• Supplied material

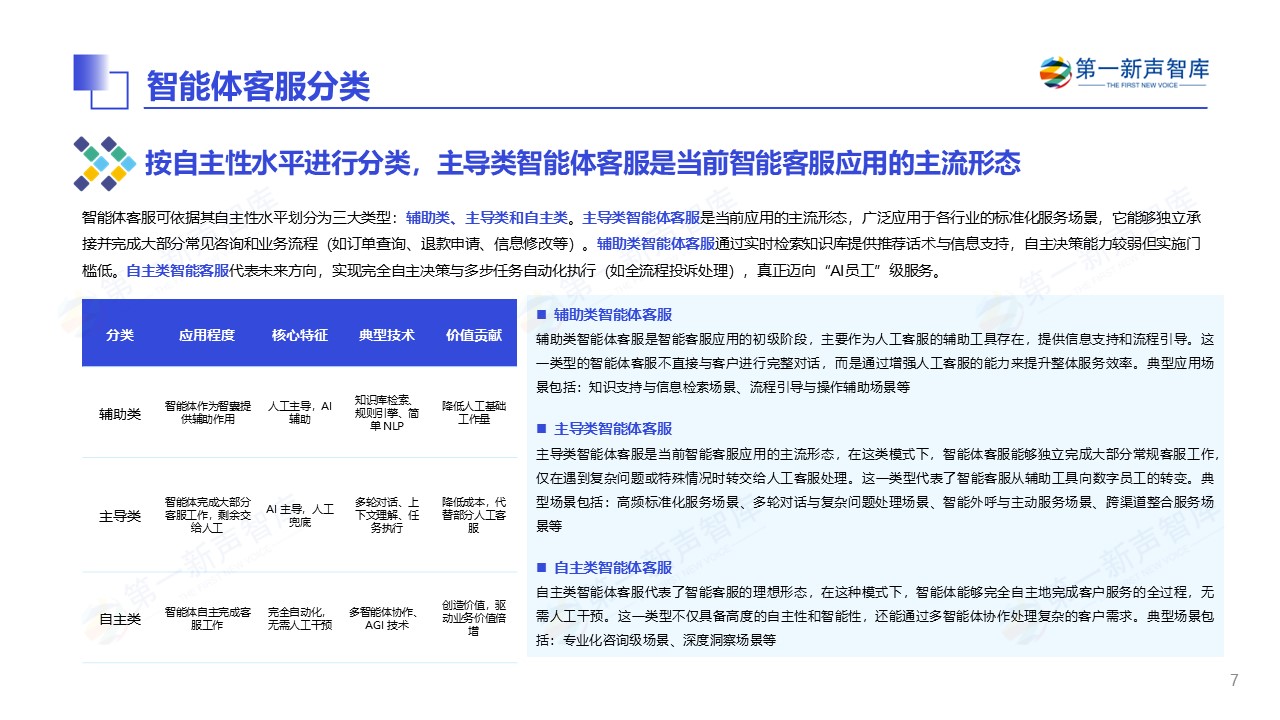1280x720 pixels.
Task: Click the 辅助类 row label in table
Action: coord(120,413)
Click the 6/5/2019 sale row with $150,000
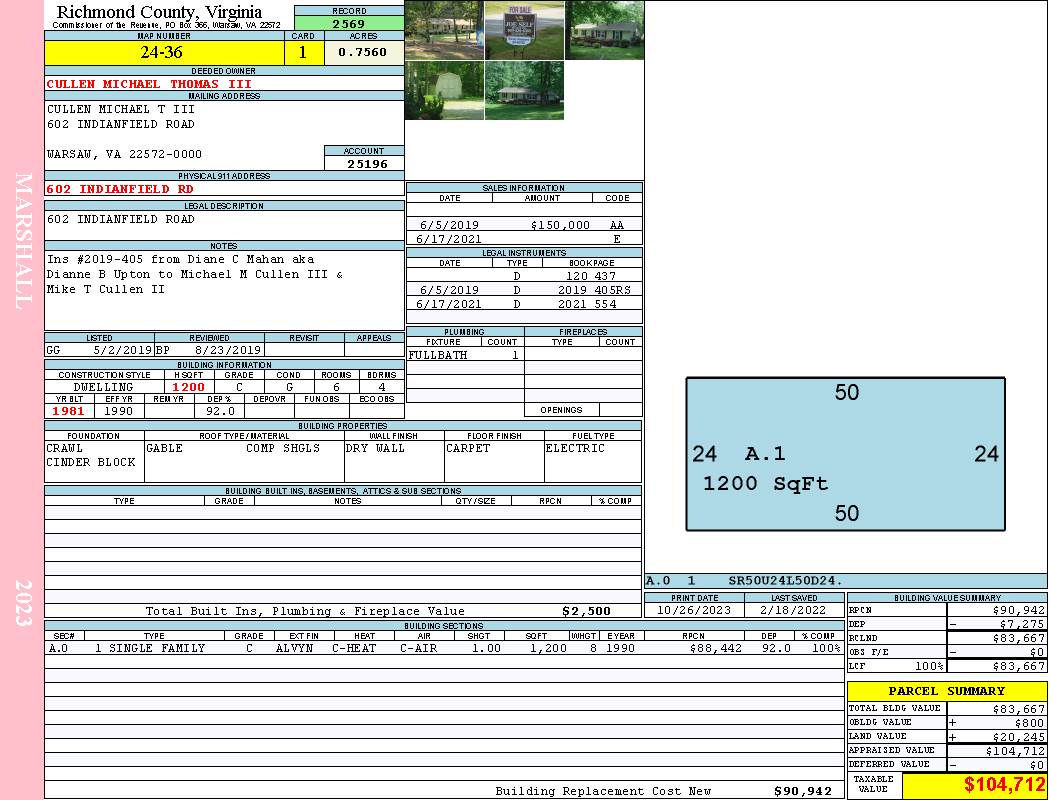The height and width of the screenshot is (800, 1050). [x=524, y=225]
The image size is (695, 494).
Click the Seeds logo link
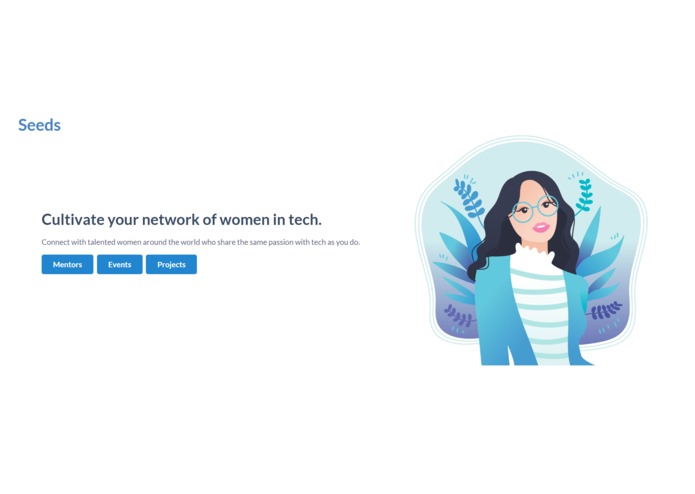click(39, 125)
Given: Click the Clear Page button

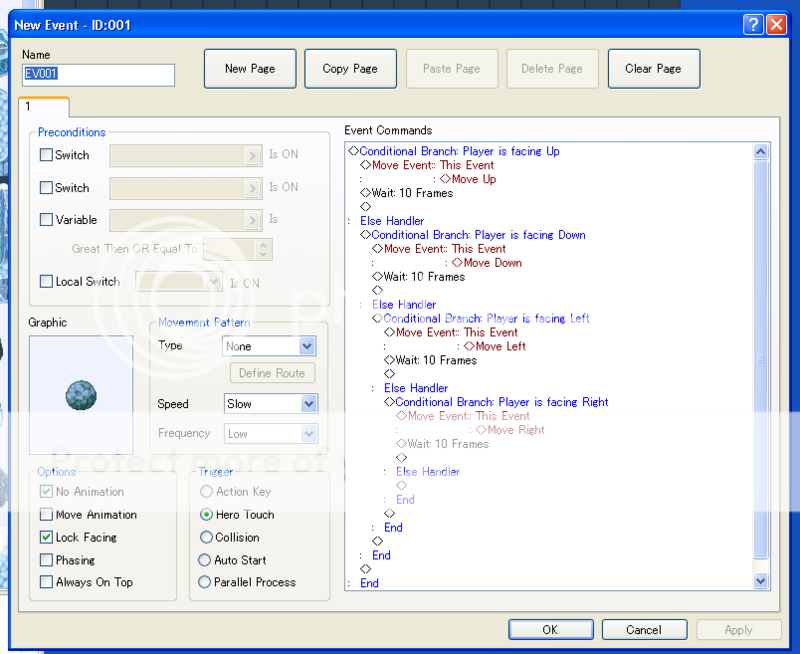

• Task details
Return, exactly as they appear, the lines from the line containing "Click the 6/5/2019 sale row with $150,000" through the end of the records above, both ends included, without pictures.

• Solution
Click the 6/5/2019 sale row with $150,000
The height and width of the screenshot is (800, 1050). [x=524, y=225]
The image size is (695, 494).
Click the Seeds logo link
click(39, 125)
Given: Click the Clear Page button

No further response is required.